A Bill making its way through parliament has serious implications for farmers and other landowners who wish to harvest timber on their properties. It shows how much power the environmental NGOs have acquired and why negotiating with them over ‘sustainability’ is so dangerous. Source: The Land
The Illegal Logging Prohibition Bill has passed the House of Representatives and is currently before the Senate. It prohibits the importation of anything containing illegally logged timber (including paper) and the processing of illegally harvested, domestically grown raw logs.
It also requires importers of regulated timber products and processors of raw logs to meet due diligence requirements as to their legality.
This bill amounts to taking a giant sledgehammer to crack a tiny nut. It contravenes centuries of sound legal principles involving strict liability and the onus of proof, and offends our major trading partners and risks retaliation against our exports. It deserves to be buried and forgotten.
So significant are its implications that Australia’s main timber suppliers, New Zealand, Malaysia, Indonesia, Canada and Papua New Guinea have all expressed concern, with suggestions it may prompt retaliation under WTO rules.
Indonesia is said to be particularly annoyed and it has been suggested this is contributing to problems with live cattle exports.
The impact of the bill falls mainly on saw millers and importers who must demonstrate that domestic logs and the timber in imported products containing wood were legally harvested.
There is no presumption of innocence: in the Due Diligence regulations, the onus is on millers and importers to prove legality. If you are found to have processed or imported illegal timber there are penalties up to five years imprisonment and very large fines.
Even if you did not knowingly or intentionally do this, you can still be found guilty as all the courts have to find is you did it “recklessly” or were negligent. In addition there are civil penalties based on strict liability, meaning lack of intent is irrelevant.
If you import or process anything illegally logged, unknowingly or deliberately, you are automatically guilty.
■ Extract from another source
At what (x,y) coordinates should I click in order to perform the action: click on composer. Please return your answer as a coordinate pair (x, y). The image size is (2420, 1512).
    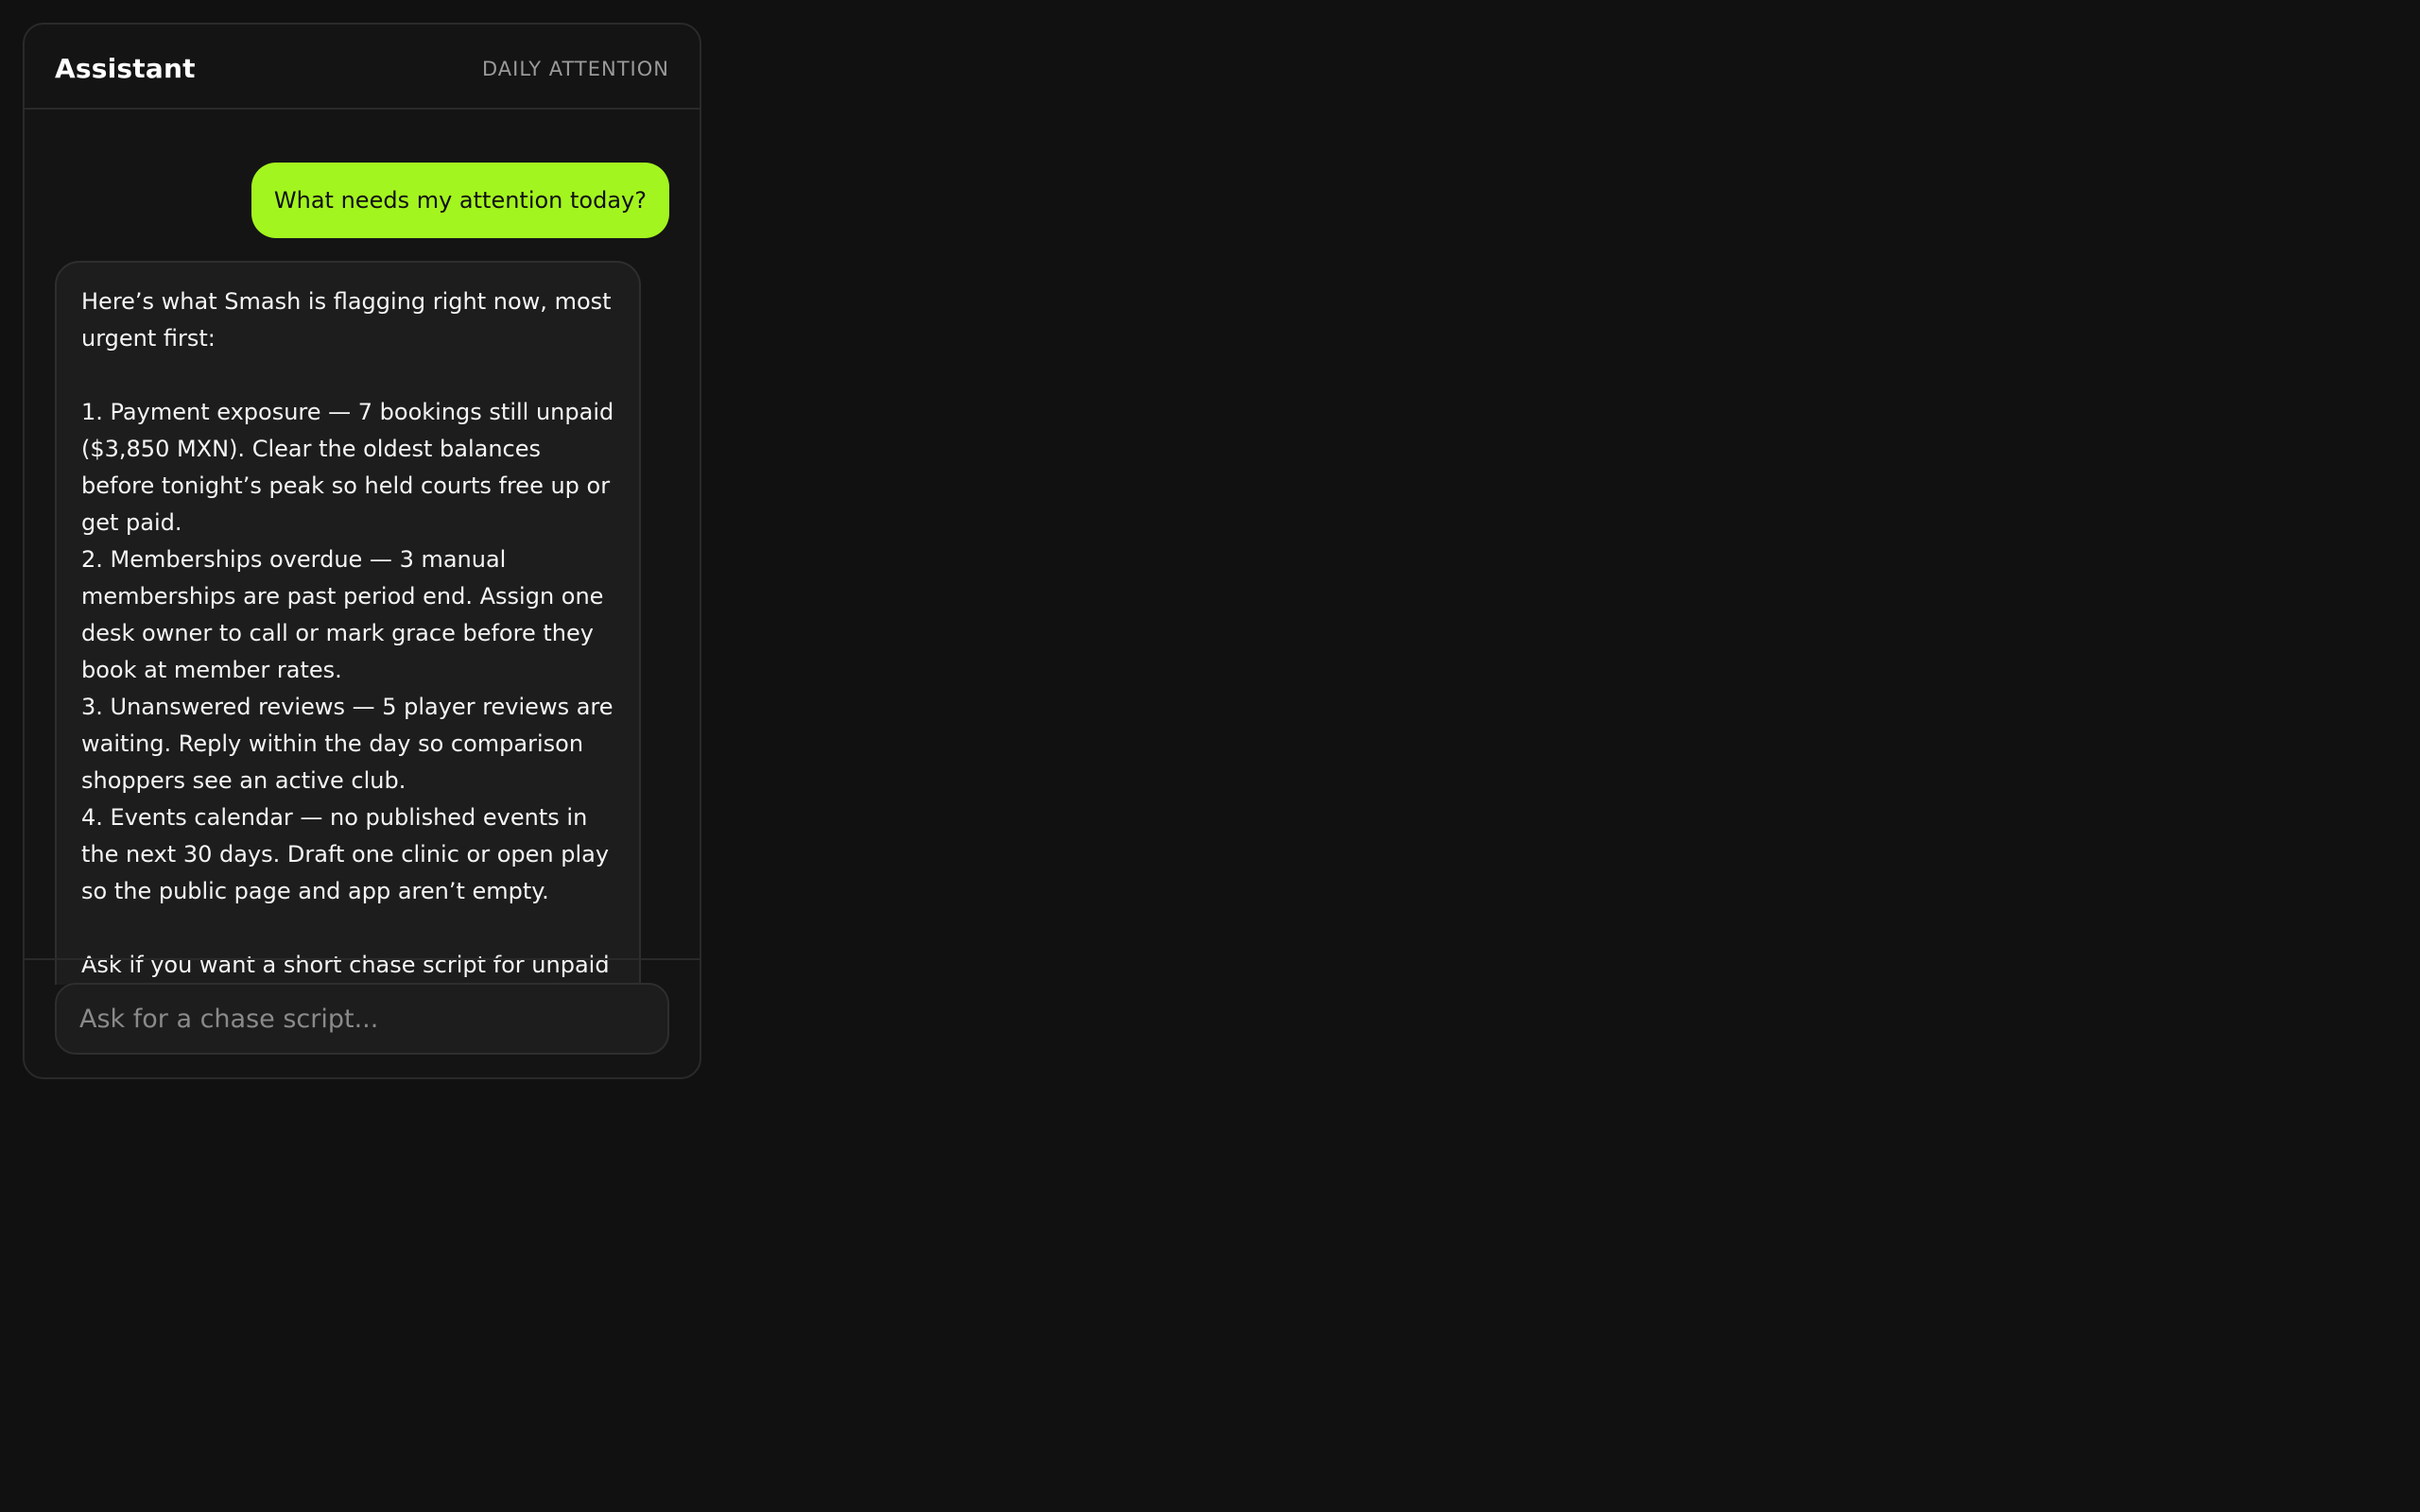
    Looking at the image, I should click on (362, 1017).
Innocent businesses can be entered and searched for monitoring purposes (not merely investigation and enforcement) in addition to being required to submit reports to show compliance.
The bill relies on the Orwellian assumption that it is possible for saw millers and importers to have knowledge of all the laws, regulations, codes, rules and treaties in the State and country of harvest, and to know that all such laws have been complied with.
As I discussed recently, WWF is seeking to use voluntary certification systems to “transform” markets by applying pressure to companies holding strategic positions in the supply chain such as dominant consumer goods manufacturers and retailers.
It is by no means coincidental that WWF established a timber “sustainability” program that, amongst other things, involves supply chain certification. This has now been largely incorporated into the Forest Stewardship Council’s (FSC) certification scheme.
Large retailers and consumer food companies in Europe and the US already demand compliance with FSC’s sustainability standards when sourcing timber, notwithstanding its impact on costs.
Even the World Bank has given exclusive endorsement to FSC certification schemes for forest products, effectively making compliance a pre-requisite for many sources of finance.
The European Union already has a similar regime to the Australian bill, imposing an obligation on timber importers that is difficult to meet except by participation in a certification scheme sponsored by a green NGO. This not only satisfies the global ambitions of the NGOs but also restricts entry to the European market of products that are cheaper than goods produced in the EU, a form of green protectionism that experts claim breaches WTO rules.
Some in the local timber industry similarly believe the Australian bill will protect them from imports. In fact, domestic millers will struggle to comply, with NGOs out to shut down hardwood logging while State forestry departments, which control most of the native forests, lack resources and are largely indifferent to the risks.
Farmers wanting to harvest trees on their property already face state laws and regulations. In NSW, for example, they must negotiate the Environmental Planning and Assessment Act and the Native Vegetation Act.
They must also comply with federal legislation such as the Environment Protection and Biodiversity Conservation Act. These are full of grey areas. When does a sapling become a tree, for example? When does allowable clearing of regrowth become illegal clearing of timber? A breach of any of these in the course of harvesting timber, even if no prosecution occurs, could make the saw miller liable for accepting the logs.
Perhaps all this might have some justification if there was a major problem with illegally harvested log imports, as asserted by environmental NGOs. But that is not the case. In reality, 90% of the volume of imported sawn timber imports comes from countries of negligible risk such as the EU, Canada, USA and New Zealand.
Of the remaining 10%, a maximum of 30% is potentially illegal. Furthermore domestic logs comprise 80% of Australia’s sawn timber usage. That means only 2% of Australia’s sawn timber is from high risk countries. Even if 30% of that is illegal, it equates to less than 1% of the total.
Even the explanatory memorandum to the bill puts it into perspective, stating that “Australia’s estimated share of the economic, social and environmental costs of global illegal logging [is] … around $23 million per annum”. This is a paltry amount considering “social” costs are invariably an inflated guess.